Em sua vasta produção, destacamos a obra Flor da Mata (2014), livro que mostra essa relação próxima e intensa dos povos indígenas com a natureza. Escrito a partir do encantamento da autora com o fenômeno da floração dos Ipês, em visita ao cerrado, Flor da Mata é um belo livro de haicais, forma poética cultivada por Graúna, desde o início de sua trajetória autoral no campo da literatura.
A preferência da escritora pelo haicai revela certa abertura para o diálogo com a tradição poética e está associada à presença, no texto, de elementos da natureza em flagrante poético. Aprendemos com a literatura de autoria indígena que é importante considerar questões que vão além dos conceitos puramente estéticos ou estruturais da teoria do poema.
A experiência sensível de ser parte do espetáculo majestoso da natureza: enfeitar a vestimenta com flores para o encontro com o sagrado no movimento da dança ritual ou presenciar a floração do ipê anunciando a renovação da vida pelo nascimento de uma criança. Esse é o teor do fazer poético em Flor da Mata (2014), contaminar a palavra com a energia vital da Terra projetada para a criação e a renovação da vida, em movimentos cíclicos, uterinos, maternais. Ela aproxima, poeticamente, o corpo feminino ao corpo da Terra (Pachamama).
Nessa obra, Graúna também reafirma o compromisso da literatura indígena com o diálogo intercultural e com as formas da poesia clássica em que o haicai sugere liberdade em relação ao fazer poético e favorece um mergulho na natureza, em uma ordenação temática que remete ao universo dos povos indígenas.
A intelectual ressalta o seu respeito à Mãe Terra, ao compor o livro em momento particularmente sensível de sua vida de mulher – quando estava prestes a se tornar avó. Nessa conjuntura, optou por poetizar sobre o ato da criação a partir da exuberância do fogo e da fertilidade da natureza:
Em volta da fogueira:
Memória, história
O mundo se recria2
Ela reitera, na apresentação da obra, a moderna inclusão da flor nas vestimentas das mulheres indígenas para o Toré – importante dança ritual do Nordeste do Brasil. Em Flor da Mata, a poética da escritora também se constrói a partir do choque entre realidades conflitantes, nas quais se pode perceber a sobreposição dos espaços do campo e da cidade, como nos versos:
Bem-te-vi não vê
o arranha-céu espelhado:
estilhaços voam3
O processo acelerado de urbanização e, consequentemente, o impacto dessas ações nas paisagens naturais do país aparecem com mais força nesse haicai, cuja essência parece repousar num certo descompasso do mundo.

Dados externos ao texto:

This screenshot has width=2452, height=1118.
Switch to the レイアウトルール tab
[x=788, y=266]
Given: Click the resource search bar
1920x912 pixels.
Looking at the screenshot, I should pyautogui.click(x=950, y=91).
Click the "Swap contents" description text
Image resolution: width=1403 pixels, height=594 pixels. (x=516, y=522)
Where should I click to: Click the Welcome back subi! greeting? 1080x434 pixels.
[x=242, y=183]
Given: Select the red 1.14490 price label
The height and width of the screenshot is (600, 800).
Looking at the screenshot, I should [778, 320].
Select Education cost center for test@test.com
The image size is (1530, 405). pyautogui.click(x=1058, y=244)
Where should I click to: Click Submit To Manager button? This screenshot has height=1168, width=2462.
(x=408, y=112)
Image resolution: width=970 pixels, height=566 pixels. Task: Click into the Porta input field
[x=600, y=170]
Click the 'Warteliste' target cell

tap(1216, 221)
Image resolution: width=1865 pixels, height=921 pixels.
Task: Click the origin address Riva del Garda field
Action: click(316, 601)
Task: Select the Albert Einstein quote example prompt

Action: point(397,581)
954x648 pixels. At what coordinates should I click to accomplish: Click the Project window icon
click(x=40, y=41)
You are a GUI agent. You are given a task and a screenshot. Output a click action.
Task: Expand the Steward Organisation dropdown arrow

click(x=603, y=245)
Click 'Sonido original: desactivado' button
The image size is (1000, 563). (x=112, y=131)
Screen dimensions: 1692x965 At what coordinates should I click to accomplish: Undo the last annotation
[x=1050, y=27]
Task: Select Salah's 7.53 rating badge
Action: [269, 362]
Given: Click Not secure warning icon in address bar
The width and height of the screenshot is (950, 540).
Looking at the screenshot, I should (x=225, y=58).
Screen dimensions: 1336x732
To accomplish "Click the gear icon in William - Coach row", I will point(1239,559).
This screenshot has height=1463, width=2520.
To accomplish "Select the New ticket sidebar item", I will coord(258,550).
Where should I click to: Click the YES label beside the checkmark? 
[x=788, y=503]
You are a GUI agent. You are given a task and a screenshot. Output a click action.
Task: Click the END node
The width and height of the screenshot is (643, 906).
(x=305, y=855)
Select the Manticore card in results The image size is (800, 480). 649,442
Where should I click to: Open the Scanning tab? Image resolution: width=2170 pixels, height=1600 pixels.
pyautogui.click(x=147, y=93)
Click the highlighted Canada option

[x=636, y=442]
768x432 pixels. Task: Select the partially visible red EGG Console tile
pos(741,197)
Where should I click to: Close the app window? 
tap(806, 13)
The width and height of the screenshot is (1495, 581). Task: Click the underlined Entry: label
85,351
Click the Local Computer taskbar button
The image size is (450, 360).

Aqui, os símbolos do progresso e do crescimento desenfreados das cidades se impõem na rota do voo do pássaro – um arranha-céu de paredes espelhadas –, provocando a colisão. Os estilhaços indicam o saldo dessa relação desigual: a interrupção do voo e a destruição do pássaro.
A força da palavra poética é intensificada pela imagem do edifício, cujas vidraças se estilhaçam na explosão, diante do voo do pássaro em liberdade. Em um refinamento das operações estéticas para a construção do poema, a escritora concatena redes de significados disponíveis ao evocar, poeticamente, a tensão do (des)encontro historicamente marcado pela exclusão dos povos indígenas frente ao aparato globalizante das sociedades urbanas.
Em um esforço de reinvenção da linguagem poética a partir da forma clássica do haicai, o poema de Graça Graúna assimila a dicotomia campo versus cidade, tão presente nas tensões que costumam envolver as relações entre os indígenas e a sociedade não indígena nos espaços urbanos. Tal dicotomia aciona elementos da realidade imediata, a partir da diáspora interna dos povos indígenas motivada pela violência da colonização e da neocolonização. Os efeitos desse processo materializam-se, hoje, na exclusão pela expropriação material, linguística, espiritual, cultural e simbólica sofrida pelos indígenas em trânsito, ao ocuparem espaços urbanos.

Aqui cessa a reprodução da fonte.